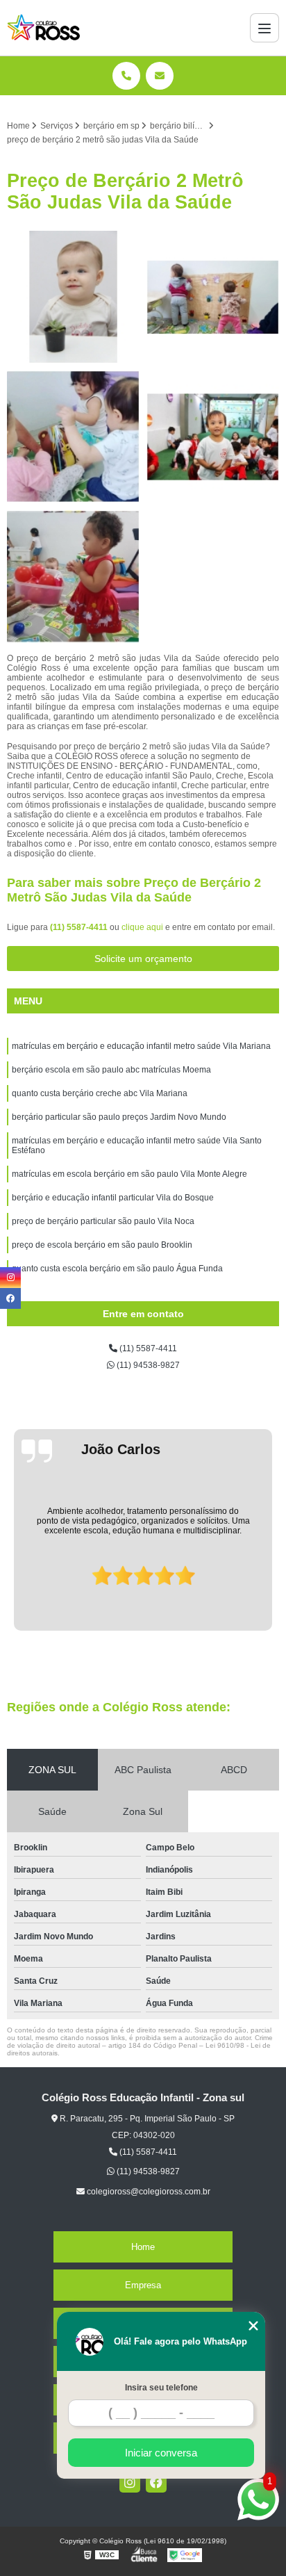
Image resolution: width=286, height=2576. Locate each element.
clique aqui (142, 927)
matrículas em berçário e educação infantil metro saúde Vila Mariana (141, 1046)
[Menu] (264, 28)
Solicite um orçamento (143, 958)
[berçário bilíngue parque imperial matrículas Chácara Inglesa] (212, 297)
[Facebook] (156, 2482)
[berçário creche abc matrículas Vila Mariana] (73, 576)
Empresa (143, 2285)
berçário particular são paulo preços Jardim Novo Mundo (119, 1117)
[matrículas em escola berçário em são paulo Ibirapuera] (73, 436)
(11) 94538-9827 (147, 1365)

==

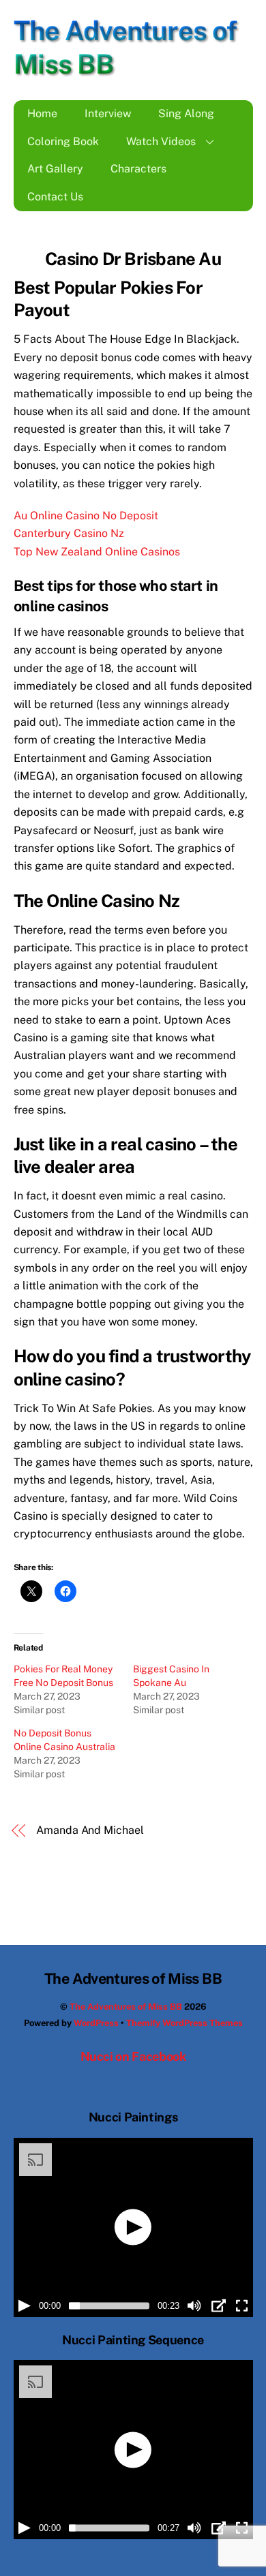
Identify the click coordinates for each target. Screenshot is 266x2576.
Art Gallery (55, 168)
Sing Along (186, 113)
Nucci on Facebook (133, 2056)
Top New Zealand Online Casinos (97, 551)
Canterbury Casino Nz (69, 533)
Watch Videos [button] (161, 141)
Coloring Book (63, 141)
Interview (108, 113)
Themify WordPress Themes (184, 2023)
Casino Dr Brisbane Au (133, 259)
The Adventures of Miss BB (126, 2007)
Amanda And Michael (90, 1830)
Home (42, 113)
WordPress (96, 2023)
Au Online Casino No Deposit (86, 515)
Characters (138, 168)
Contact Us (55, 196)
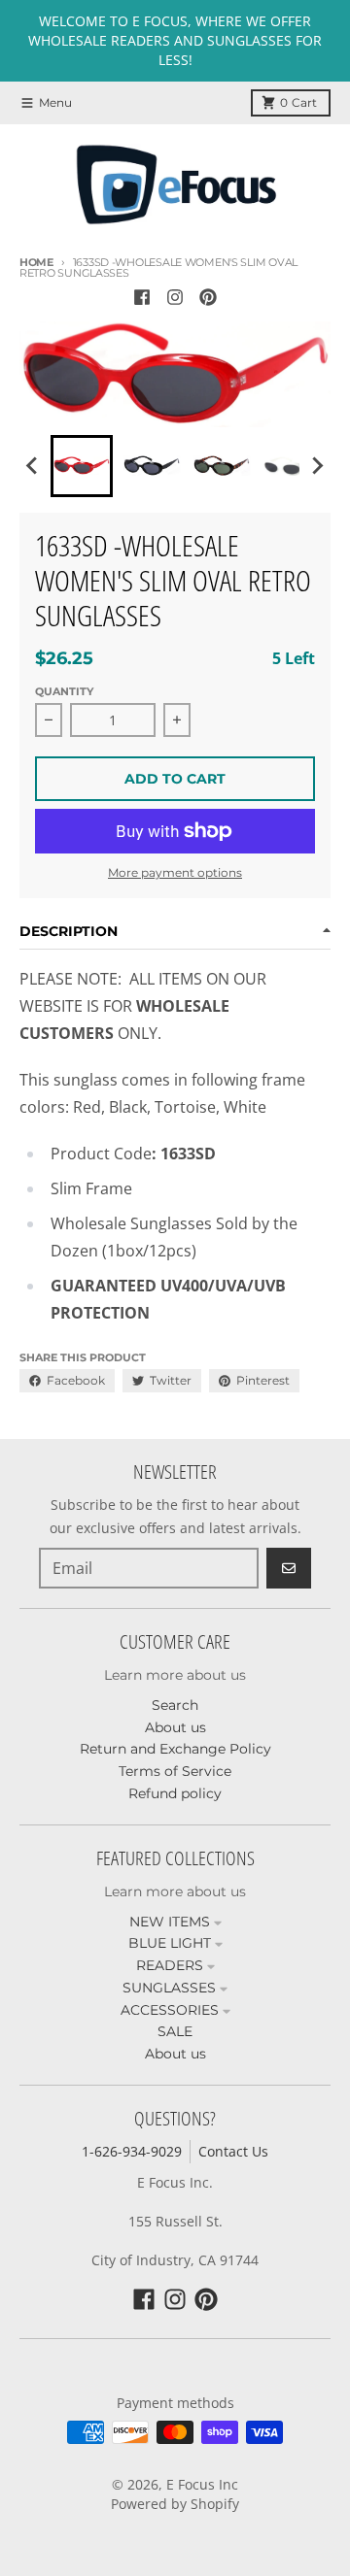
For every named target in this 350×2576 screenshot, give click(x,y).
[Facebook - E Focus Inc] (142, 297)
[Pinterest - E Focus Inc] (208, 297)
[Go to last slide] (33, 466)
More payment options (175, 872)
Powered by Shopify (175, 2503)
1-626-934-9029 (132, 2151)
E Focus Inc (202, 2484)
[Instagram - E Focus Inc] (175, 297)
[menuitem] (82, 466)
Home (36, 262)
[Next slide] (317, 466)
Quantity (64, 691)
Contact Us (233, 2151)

HOW TO COMPLETE THIS TASK:
Could you transcribe the entries above word for word, from the line with "Watch Videos [button] (161, 141)" down to the line with "Contact Us (55, 196)", keeping both?

SOLUTION FOR THIS PROBLEM:
Watch Videos [button] (161, 141)
Coloring Book (63, 141)
Interview (108, 113)
Themify WordPress Themes (184, 2023)
Casino Dr Brisbane Au (133, 259)
The Adventures of Miss BB (126, 2007)
Amanda And Michael (90, 1830)
Home (42, 113)
WordPress (96, 2023)
Au Online Casino No Deposit (86, 515)
Characters (138, 168)
Contact Us (55, 196)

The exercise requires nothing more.